### Work instructions
Starting at the line that contains "[button] (11, 32)" in the listing below, write out every line word for word until you have written the line that contains "Cách lựa chọn".

### Data section
--- START ---

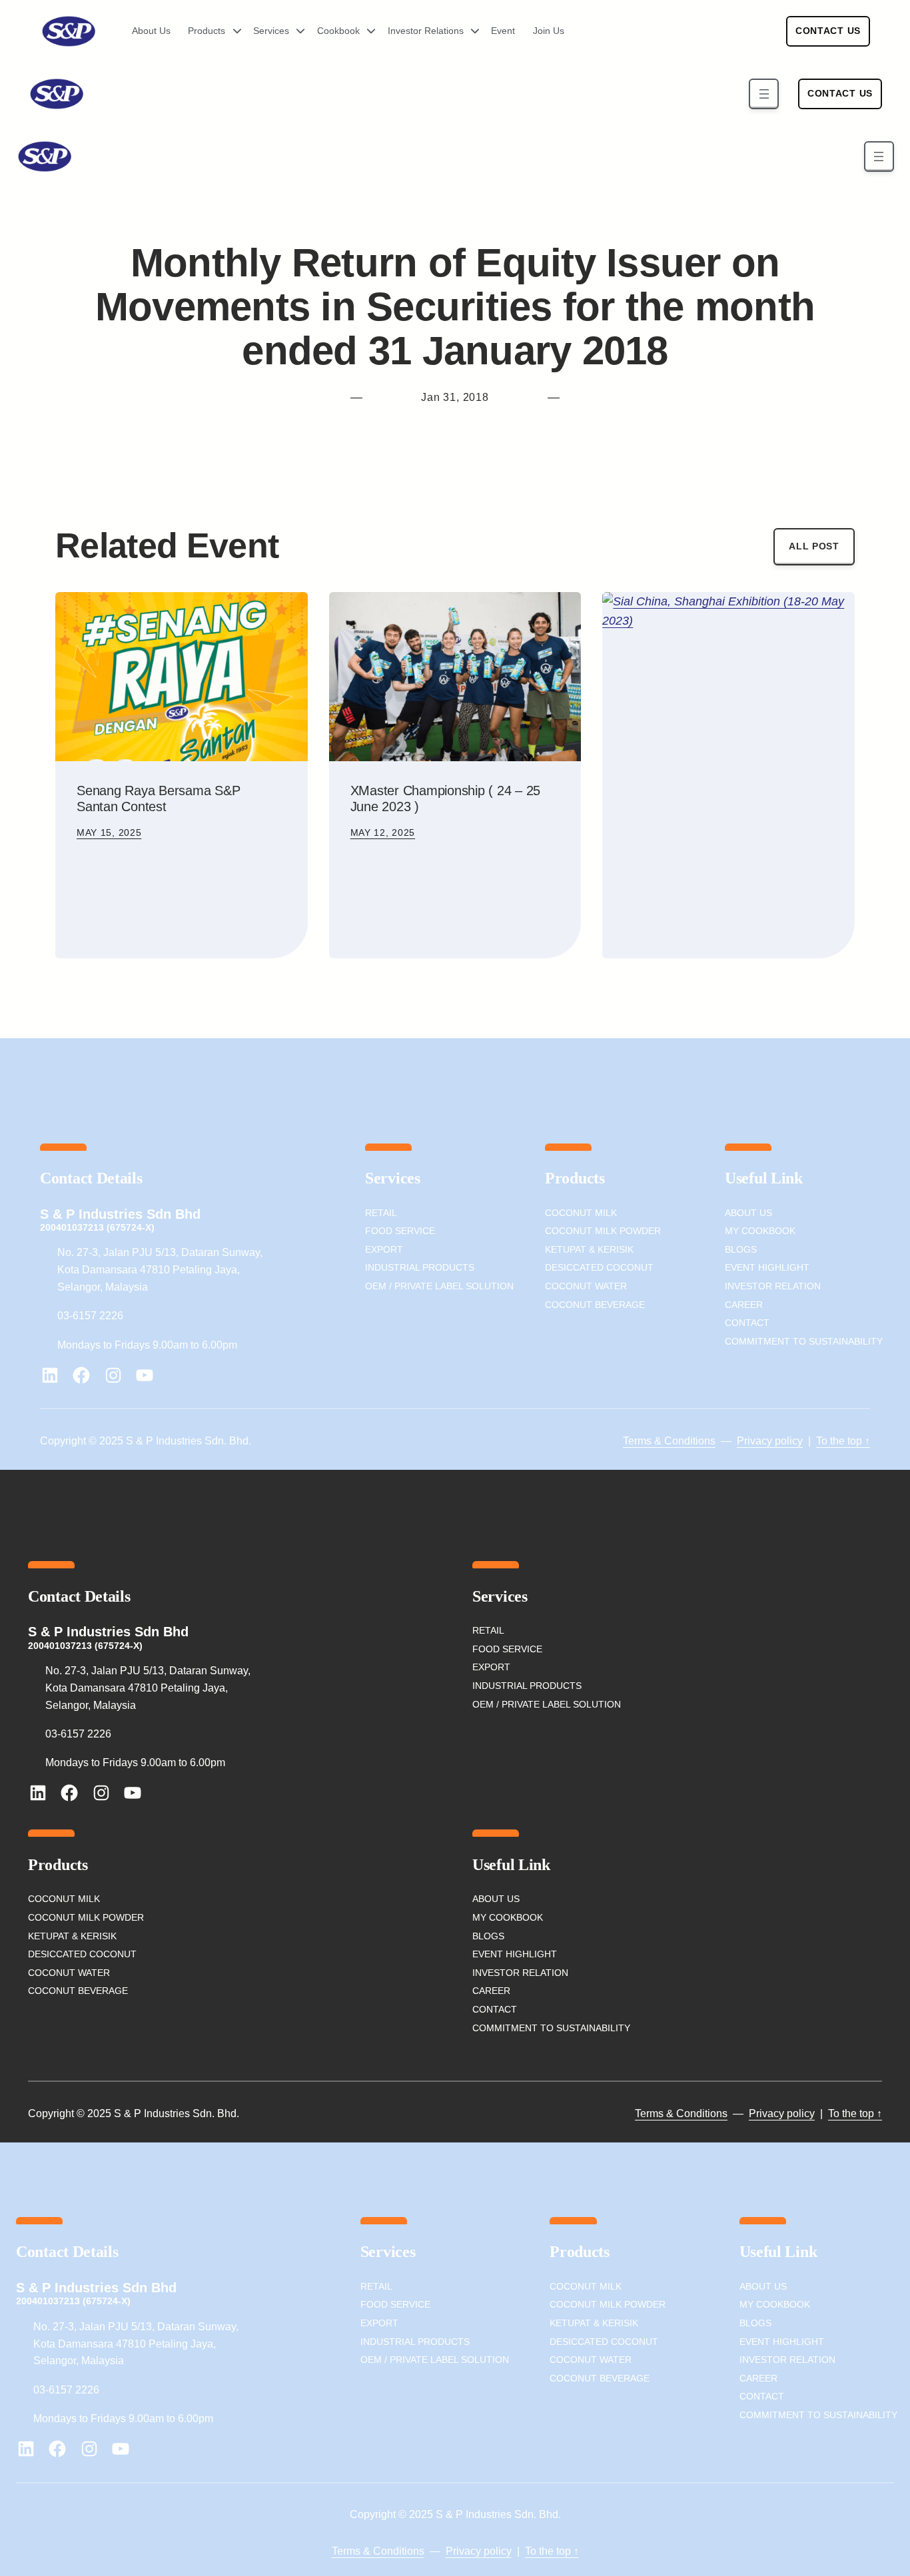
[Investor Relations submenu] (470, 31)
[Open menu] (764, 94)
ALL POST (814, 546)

--- END ---
--- START ---

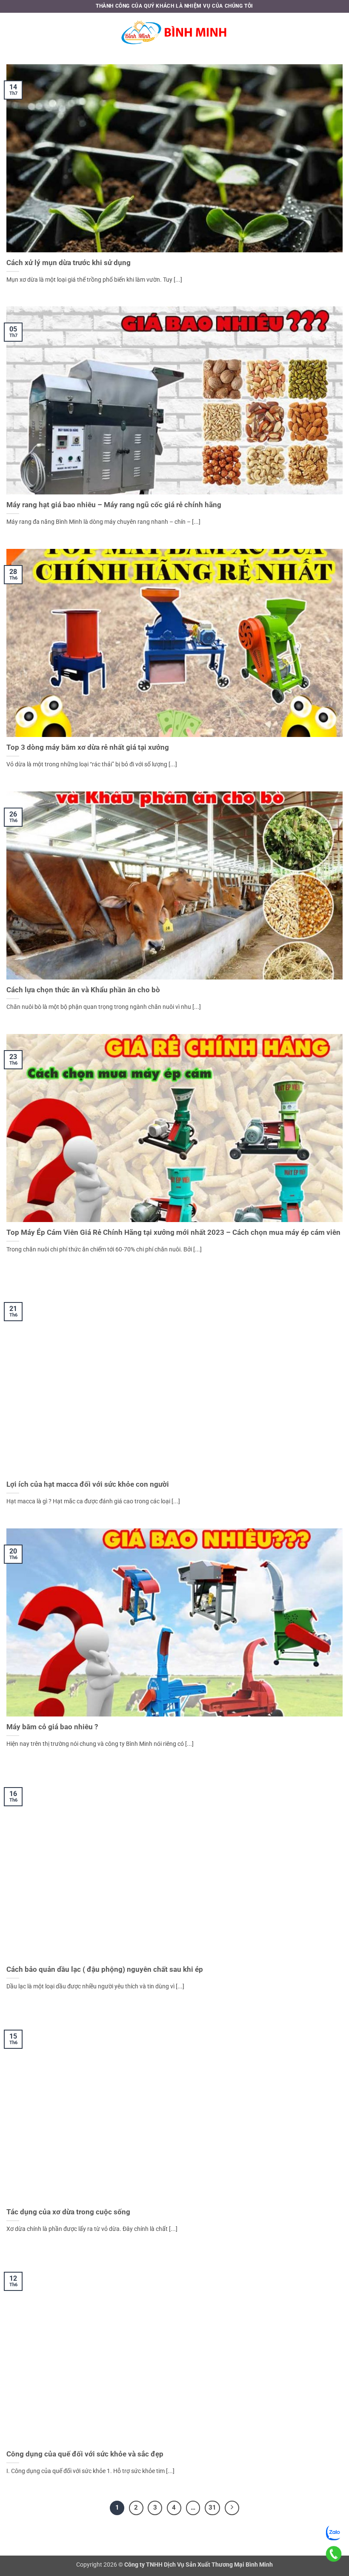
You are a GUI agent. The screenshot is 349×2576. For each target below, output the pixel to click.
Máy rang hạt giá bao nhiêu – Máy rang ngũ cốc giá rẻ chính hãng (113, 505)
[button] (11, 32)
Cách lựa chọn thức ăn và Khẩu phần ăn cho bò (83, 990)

--- END ---

### Response below
[button] (11, 32)
Cách lựa chọn thức ăn và Khẩu phần ăn cho bò (83, 990)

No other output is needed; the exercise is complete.